As a six-month disruption in HIV treatment could result in more than 500,000 additional deaths in Sub-Saharan Africa over the next year, it is vital to prevent a devastating regression to decades-old mortality levels. Lockdowns and supply chain blocks could precipitate further price increases of ARVs and low-income HIV patients will have to decide between purchasing food or medication. Supporting monthly ARV home delivery and providing assistance for virtual treatment programs would limit disruption of HIV treatment in Sub-Saharan Africa and help preserve gains made in the fight against HIV/AIDS.
In order to control the spread of malaria in high-risk endemic regions, community health workers dispense insecticide-treated nets during door-to-door distribution campaigns. Though, due to COVID-19 lockdowns, distribution of these vital nets has subsided. In addition, accelerated demand for COVID-19 diagnostic tests and therapies has triggered shortages and price increases of malaria rapid diagnostic tests and active pharmaceutical ingredients in malaria medications. Ultimately, these disruptions to malaria prevention and treatment could result in annual malaria deaths doubling to 769,000 in 2020.

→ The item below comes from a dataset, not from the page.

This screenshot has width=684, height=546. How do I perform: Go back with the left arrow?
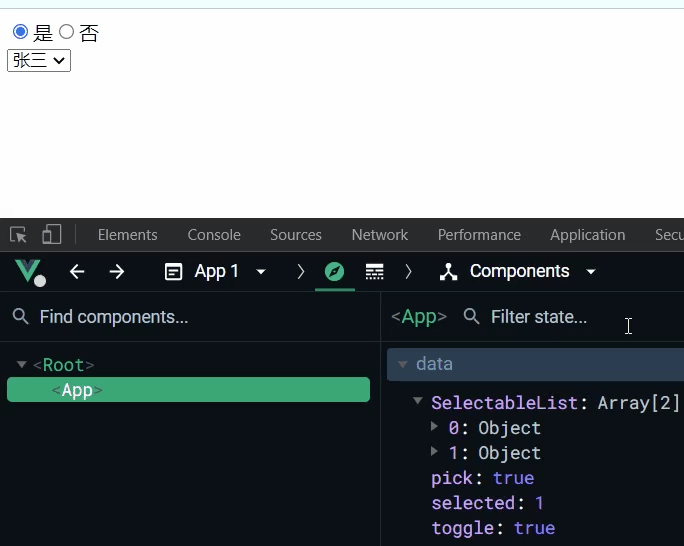coord(77,271)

Similarly, COVID-19 has disrupted TB treatment and prevention services. As individuals with respiratory complications fear visiting clinics during lockdowns due to possible contact with COVID-19 patients, some countries have reported reductions in TB testing. However, once nations ease lockdowns, patients with delayed diagnoses and interrupted treatments will seek care for more advanced stages of TB – after months of deferring medical consultations. The Stop TB Partnership estimates a three-month lockdown and ten-month period of recovery would result in an additional 6.33 million cases of TB and additional 1.37 million deaths from TB globally between 2020 and 2025.
Additionally, many countries frequently implement mass vaccination campaigns and screenings to protect populations from infectious diseases such as TB, polio and measles. Disruptions to these campaigns due to COVID-19 preclude millions of children from receiving life-saving vaccinations, which could increase rates of infant and child mortality.

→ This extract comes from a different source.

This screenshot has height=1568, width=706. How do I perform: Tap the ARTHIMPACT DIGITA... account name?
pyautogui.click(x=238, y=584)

For example, during the 2014-2016 Ebola epidemic in West Africa, resources diverted from basic health services prompted increases in HIV/AIDS, TB, malaria and maternal mortality. Furthermore, researchers at Imperial College London note that a parallel diversion of resources due to COVID-19 would increase deaths attributable to HIV, TB and malaria by 10 percent, 20 percent and 36 percent, respectively, over five years in high burden settings.
To preserve gains in the fight against HIV/AIDS, TB and malaria from the past decade, it is critical that countries around the world amplify funding during the COVID-19 pandemic. With a U.S. commitment of $4 billion over two years for the Global Fund COVID-19 Response Mechanism, the Global Fund could deploy funds to protect these disease programs and safeguard gains. To assist with the global COVID-19 response, the Global Fund has already deployed $1 billion and requires a further $5 billion this year for rigorous testing, contact tracing and treatment services in countries receiving Global Fund grants. Yet, the organization anticipates an expanded need for funding to support the responses to COVID-19, HIV/AIDS, TB and malaria next year as well.
Millions could die if health systems are overwhelmed and rendered incapable of providing treatment and prevention services for HIV/AIDS, TB, malaria and COVID-19. Supporting the global fight against HIV/AIDS, TB and malaria is more important than ever.